Since 2020, the BC Provincial Toxicology Centre (BCPTC) at the BC Centre for Disease Control (BCCDC) has identified over 20 different drugs of concern via monitoring.
Determining the presence of a specific drug in a sample involves the laboratory’s knowledge of what to look for and the acquisition of the drug in synthetic form, known as the “reference standard.” This reference standard is the basis for creating a reliable laboratory test that leaves no room for doubt regarding the substance’s presence.
However, obtaining reference standards can be a challenging task. In some cases, the drugs are so new that a reference standard does not yet exist. Due to the expense and impracticality of sourcing numerous reference standards for drugs that may or may not appear in the community, laboratories often resort to making educated guesses about which ones to acquire.
The UBC/BCPTC study aimed to discover a more effective approach to prioritize the acquisition of reference standards, addressing the challenges posed by the dynamic landscape of designer drugs in the community.
In this endeavor, the researchers utilized high-resolution mass spectrometry to reevaluate over 12,000 urine samples collected in British Columbia from 2019 to 2022. Researchers illustrated it, as if we envision a urine sample as a jigsaw puzzle with its pieces scattered in molecular form, mass spectrometry plays the role of precisely determining the weight and shape of each puzzle piece. This precision aids researchers in identifying combinations of pieces that are characteristic of illicit drugs.
By comparing their data with information published by laboratories worldwide on new drug molecules found in their samples, a lab in British Columbia can ascertain which drugs are likely emerging locally.

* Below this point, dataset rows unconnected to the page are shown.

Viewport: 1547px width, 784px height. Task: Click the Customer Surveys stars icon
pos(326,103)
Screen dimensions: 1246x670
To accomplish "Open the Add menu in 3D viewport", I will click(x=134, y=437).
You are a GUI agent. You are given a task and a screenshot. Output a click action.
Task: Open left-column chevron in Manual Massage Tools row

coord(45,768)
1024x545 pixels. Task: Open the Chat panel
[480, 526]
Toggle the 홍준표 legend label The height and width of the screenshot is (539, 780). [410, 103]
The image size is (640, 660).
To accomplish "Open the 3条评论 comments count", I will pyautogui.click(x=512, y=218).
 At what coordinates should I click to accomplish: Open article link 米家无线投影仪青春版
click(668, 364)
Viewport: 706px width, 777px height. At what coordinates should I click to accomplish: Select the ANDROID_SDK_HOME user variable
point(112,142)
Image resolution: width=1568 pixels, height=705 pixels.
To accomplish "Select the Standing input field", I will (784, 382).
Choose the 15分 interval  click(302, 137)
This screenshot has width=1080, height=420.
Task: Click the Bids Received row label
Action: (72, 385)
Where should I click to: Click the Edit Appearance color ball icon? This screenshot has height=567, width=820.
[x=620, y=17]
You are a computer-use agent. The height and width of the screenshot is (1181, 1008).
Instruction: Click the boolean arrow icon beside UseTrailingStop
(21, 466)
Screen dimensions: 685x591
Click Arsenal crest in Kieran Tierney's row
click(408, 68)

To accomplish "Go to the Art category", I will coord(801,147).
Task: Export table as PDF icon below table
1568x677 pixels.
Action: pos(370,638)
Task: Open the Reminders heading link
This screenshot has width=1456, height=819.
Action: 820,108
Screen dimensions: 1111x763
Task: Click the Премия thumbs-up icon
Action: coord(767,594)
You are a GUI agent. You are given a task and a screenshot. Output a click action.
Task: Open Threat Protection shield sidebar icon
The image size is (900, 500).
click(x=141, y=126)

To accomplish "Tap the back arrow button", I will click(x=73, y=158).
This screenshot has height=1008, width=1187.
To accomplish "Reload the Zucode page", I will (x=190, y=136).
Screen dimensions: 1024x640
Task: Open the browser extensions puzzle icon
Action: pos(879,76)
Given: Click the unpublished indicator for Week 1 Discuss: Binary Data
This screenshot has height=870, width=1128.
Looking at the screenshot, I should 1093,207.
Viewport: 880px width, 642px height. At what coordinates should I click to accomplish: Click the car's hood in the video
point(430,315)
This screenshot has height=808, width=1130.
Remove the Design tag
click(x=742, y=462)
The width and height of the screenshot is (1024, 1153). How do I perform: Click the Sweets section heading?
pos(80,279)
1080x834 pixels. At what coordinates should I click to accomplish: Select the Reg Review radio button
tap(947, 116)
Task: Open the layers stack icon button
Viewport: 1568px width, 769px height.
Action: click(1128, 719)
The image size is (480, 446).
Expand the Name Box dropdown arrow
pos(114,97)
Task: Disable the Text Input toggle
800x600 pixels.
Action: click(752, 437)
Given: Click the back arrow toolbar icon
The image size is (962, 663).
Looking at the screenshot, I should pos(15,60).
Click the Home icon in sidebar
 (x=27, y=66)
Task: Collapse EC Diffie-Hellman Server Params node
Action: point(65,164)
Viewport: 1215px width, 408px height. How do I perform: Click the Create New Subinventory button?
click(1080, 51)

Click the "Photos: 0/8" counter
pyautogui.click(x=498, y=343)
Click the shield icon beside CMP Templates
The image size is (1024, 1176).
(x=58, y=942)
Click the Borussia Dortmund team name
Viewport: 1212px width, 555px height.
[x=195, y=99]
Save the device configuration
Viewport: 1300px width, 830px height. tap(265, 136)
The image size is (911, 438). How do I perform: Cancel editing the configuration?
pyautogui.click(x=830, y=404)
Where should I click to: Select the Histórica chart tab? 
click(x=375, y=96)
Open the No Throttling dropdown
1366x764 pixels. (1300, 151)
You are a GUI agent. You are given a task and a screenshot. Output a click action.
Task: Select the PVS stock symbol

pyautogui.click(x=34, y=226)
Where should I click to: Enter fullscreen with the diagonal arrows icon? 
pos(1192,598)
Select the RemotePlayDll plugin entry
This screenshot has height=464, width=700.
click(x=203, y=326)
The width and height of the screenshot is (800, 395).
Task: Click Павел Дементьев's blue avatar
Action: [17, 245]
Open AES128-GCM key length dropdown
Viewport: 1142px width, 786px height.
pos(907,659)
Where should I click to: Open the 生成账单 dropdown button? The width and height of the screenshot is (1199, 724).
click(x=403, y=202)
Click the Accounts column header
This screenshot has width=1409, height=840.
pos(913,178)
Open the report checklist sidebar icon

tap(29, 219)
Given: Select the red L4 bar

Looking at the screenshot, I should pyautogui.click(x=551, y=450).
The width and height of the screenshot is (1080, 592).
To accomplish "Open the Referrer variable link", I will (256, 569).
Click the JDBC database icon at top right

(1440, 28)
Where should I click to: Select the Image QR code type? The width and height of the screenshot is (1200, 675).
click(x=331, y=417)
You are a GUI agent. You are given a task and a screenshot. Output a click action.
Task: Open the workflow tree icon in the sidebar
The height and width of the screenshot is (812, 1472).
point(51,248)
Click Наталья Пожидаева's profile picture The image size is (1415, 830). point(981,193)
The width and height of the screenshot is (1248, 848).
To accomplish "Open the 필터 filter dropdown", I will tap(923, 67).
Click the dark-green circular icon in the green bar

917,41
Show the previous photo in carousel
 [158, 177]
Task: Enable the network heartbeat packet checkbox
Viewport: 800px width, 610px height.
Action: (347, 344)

While not providing definitive confirmation, this comparative analysis guides the lab toward the appropriate reference standards for more comprehensive testing.
The retrospective analysis of British Columbia samples at the BC Provincial Toxicology Centre (BCPTC) revealed previously unidentified synthetic opioids, benzodiazepines, and stimulants that had escaped detection during the initial screening. Notably, fluorofentanyl, a modified version of fentanyl, was absent from samples before mid-2022 but exhibited a significant increase in the final months of the study, suggesting a sudden introduction to the local drug supply.
Several other drugs also displayed distinct peaks during the two-year study period.